Growing strategic uncertainty has defined much of the Southeast Asian context for the last decade. Much of this has been due to changing great power dynamics created, on the one hand, by the growing capacities and confidence of China as a rising power in Asia, and, on the other, the intensified anxieties of the United States and Japan as the region's status quo powers. Developments of 2016 were unlikely to change that basic structural condition, but it did prove to be a year of some notable developments nonetheless. Among the most anticipated was the 12 July ruling on the South China Sea by an Arbitral Tribunal housed at the Permanent Court of Arbitration in The Hague, which unanimously ruled in favour of the Philippines on almost all the fifteen points brought to the court. In a different region such a development might be more decisive, but this is Southeast Asia, where uncertainty remains a defining feature of the strategic environment, where mixed incentives associated with large states produce forces of both repulsion and attraction, and where hedging and the pursuit of autonomy remain the hallmarks of security strategies. Moreover, domestic developments in 2016 may prove to be as, if not more, defining in their implications for regional security and strategic trends.
In the face of heightened flux, three related dangers and imperatives that have long defined the Southeast Asian predicament remained outstanding in 2016: (1) how to ensure that Southeast Asian states are not made casualties of great power conflict; (2) strategies of hedging in defence of Southeast Asian autonomy; and (3) the future of the ASEAN project as a means to greater comprehensive security and in defence of Southeast Asian voice and institutional centrality.
The South China Sea Arbitration Ruling: Dramatic and Not?

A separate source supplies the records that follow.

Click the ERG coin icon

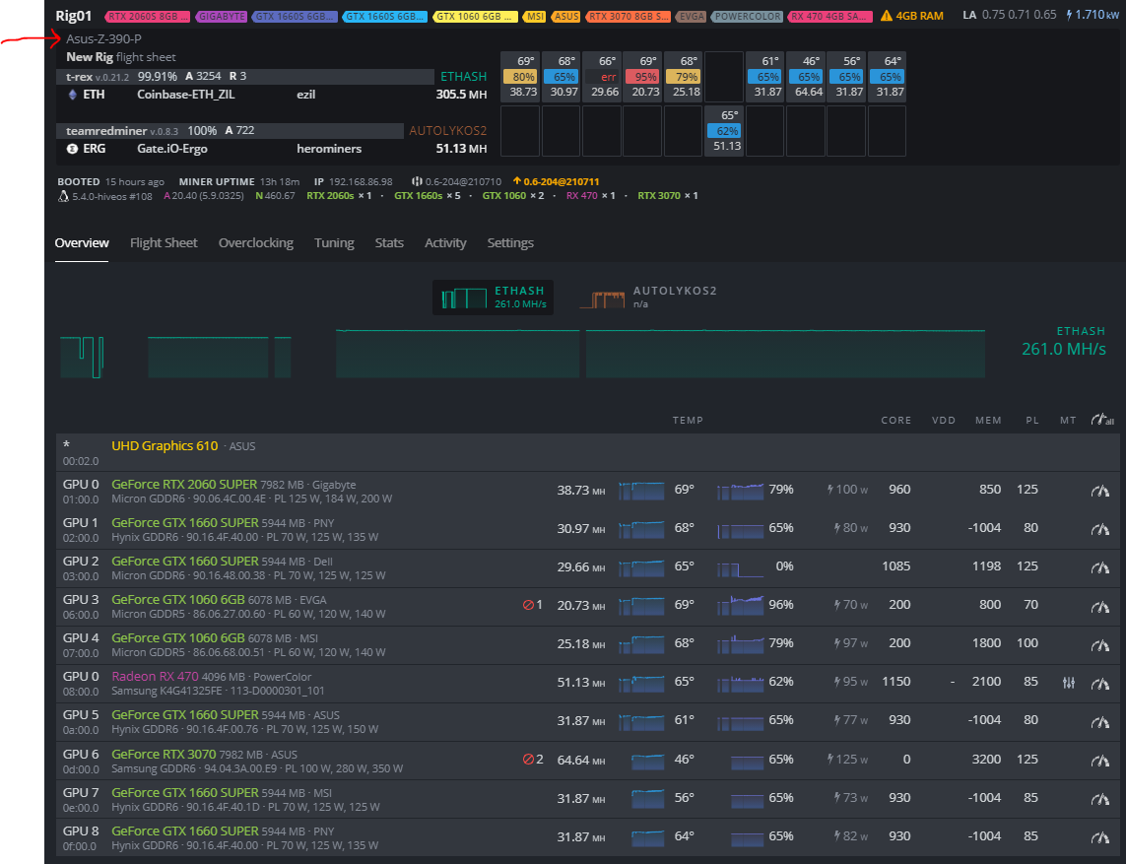(x=72, y=149)
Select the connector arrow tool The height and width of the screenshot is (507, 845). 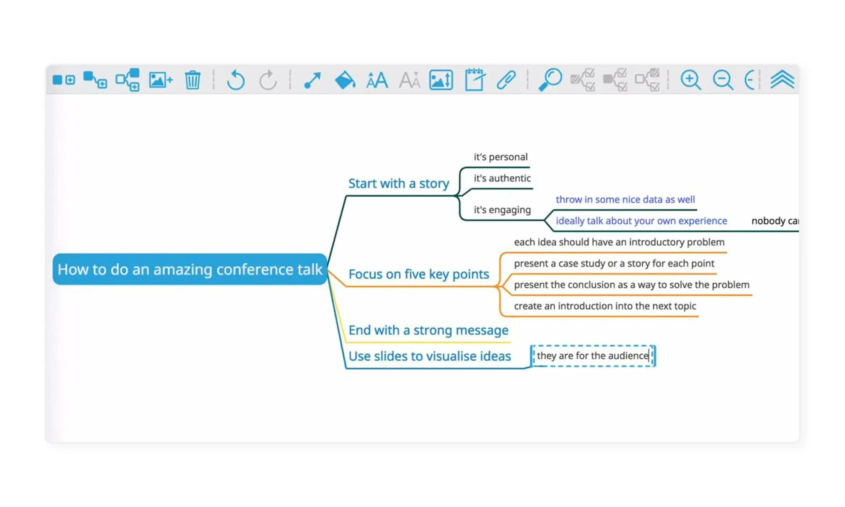[313, 80]
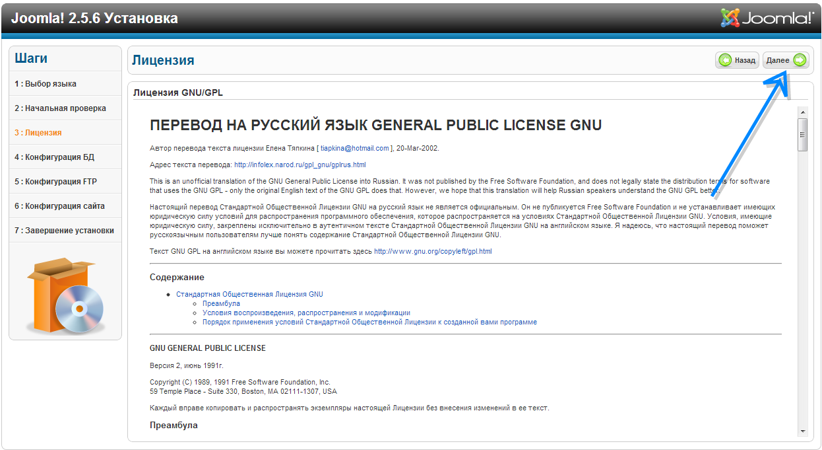822x450 pixels.
Task: Go back with the Назад button
Action: pyautogui.click(x=737, y=60)
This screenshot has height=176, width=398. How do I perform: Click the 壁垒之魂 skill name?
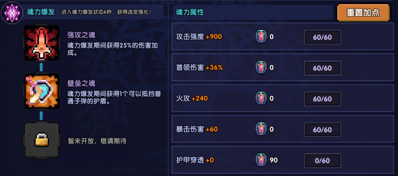[x=81, y=84]
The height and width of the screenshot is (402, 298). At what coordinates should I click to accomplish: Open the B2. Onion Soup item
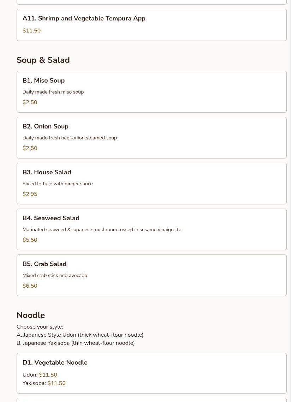(x=46, y=126)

After a decade of intensified tensions in the South China Sea, 2016 stands out as the year that the Arbitral Tribunal issued a devastating ruling against China's position and activities in the South China Sea. Among its most notable points, the tribunal ruled that China's nine-dash-line claim based on historic rights had no standing under UNCLOS, which China had signed and ratified and which now “superseded any historic rights, or other sovereign rights or jurisdiction” beyond those set by UNCLOS.